▸ **Short problem 1**: Copy out the entries from the line with "You are a GUI" up to and including the line with "point(71,111)", keeping every character the same and leaving out the pictures.
--- start of Source document ---
Typical value for big is something like foo ~ bar * baz * qux where foo is the response variable (or matrix when family is binomial or quasibinomial, see glm) and bar, baz, and qux are all the predictors that are considered for inclusion in models.

A model is hierarchical if it includes all lower-order interactions for each term. This is automatically what formulas with all variables connected by stars (*) do, like the example above. But other specifications are possible. For example, foo ~ (bar + baz + qux)^2 specifies the model with all main effects, and all two-way interactions, but no three-way interaction, and this is hierarchical.

A model m1 is nested within a model m2 if all terms in m1 are also terms in m_2. The default little model ~ 1 is nested within every model except those specified to have no intercept by 0 + or some such (see formula).

The interaction graph of a model is the undirected graph whose node set is the predictor variables in the model and whose edge set has one edge for each pair of variables that are in an interaction term. A clique in a graph is a maximal complete subgraph. A model is graphical if it is hierarchical and has an interaction term for the variables in each clique. When graphical = TRUE only graphical models are considered.

Value

An object of class "glmbb" containing at least the following components:

data

the model frame, a data frame containing all the variables.

little

the argument little.

big

the argument big.

criterion

the argument criterion.

cutoff

the argument cutoff.

envir

an R environment object containing all of the fits done.

min.crit

the minimum value of the criterion.

graphical

the argument graphical.

BIC

It is unclear what the sample size, the n in the BIC penalty n log(p) should be. Before version 0.4 of this package the BIC was taken to be the result of applying R generic function BIC to the fitted object produced by R function glm. This is generally wrong whenever we think we are doing categorical data analysis (Raftery, 1986; Kass and Raftery, 1995). Whether we consider the sampling scheme to be Poisson, multinomial, or product multinomial (and binomial is a special case of product multinomial) the sample size is the total number of individuals classified and is the only thing that is considered as going to infinity in the usual asymptotics for categorical data analysis. This the option BIC.option = "sum" should always be used for categorical data analysis.
--- end of Source document ---
--- start of Dataset records ---
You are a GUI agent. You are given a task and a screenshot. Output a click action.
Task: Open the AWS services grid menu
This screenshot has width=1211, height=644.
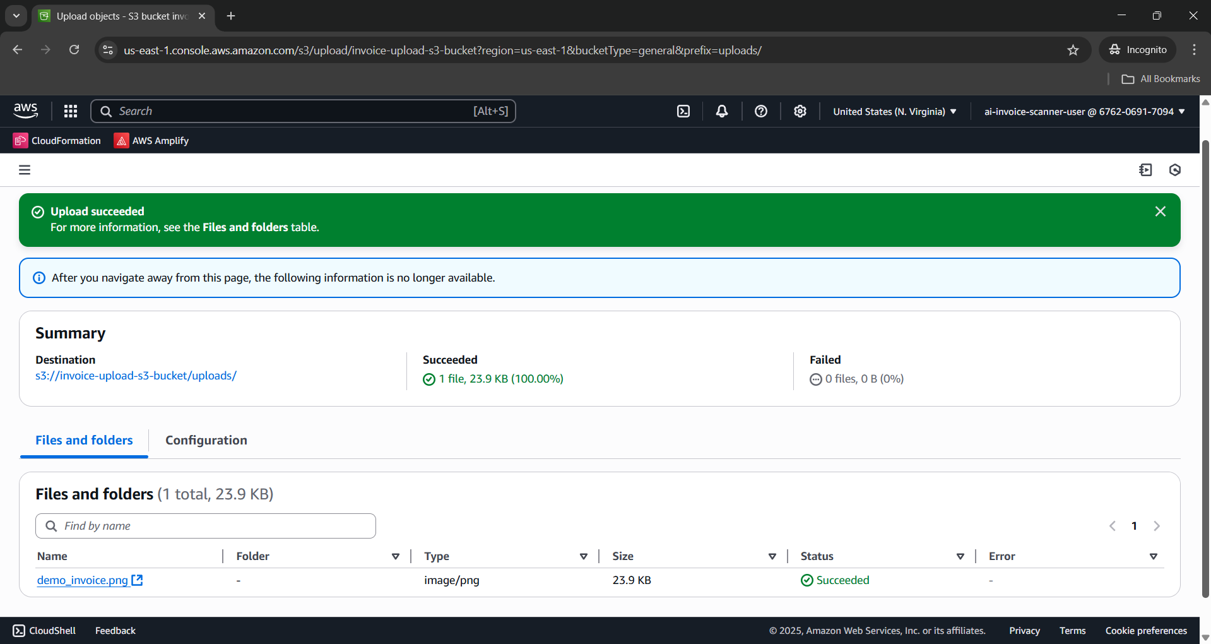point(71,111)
--- end of Dataset records ---
--- start of Dataset records ---
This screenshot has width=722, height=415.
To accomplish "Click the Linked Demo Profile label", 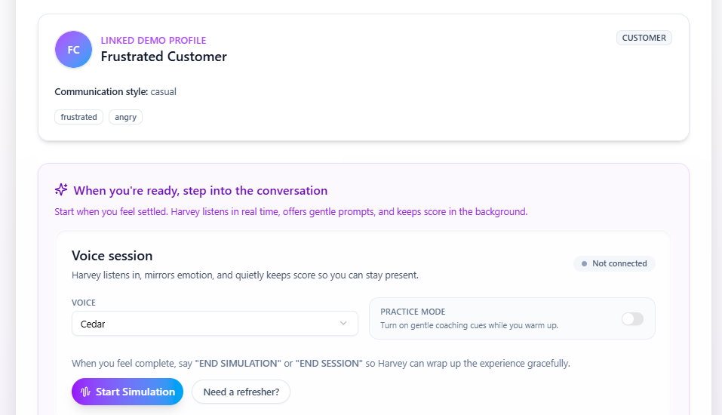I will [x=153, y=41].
--- end of Dataset records ---
▸ **Short problem 2**: Using the glmbb help text, decide whether each statement agrees with it, answering yes or no and quoting the words that settle it: (a) The default little model is ~ 1. (b) A clique in a graph is a minimal complete subgraph. (c) The envir component of the returned object holds only the best fit.

▸ **Output 1**:
You are a GUI agent. You are given a task and a screenshot. Output a click action.
Task: Open the AWS services grid menu
This screenshot has width=1211, height=644.
point(71,111)

▸ **Output 2**:
(a) Yes: "The default little model ~ 1"
(b) No: "A clique in a graph is a maximal complete subgraph."
(c) No: "an R environment object containing all of the fits done."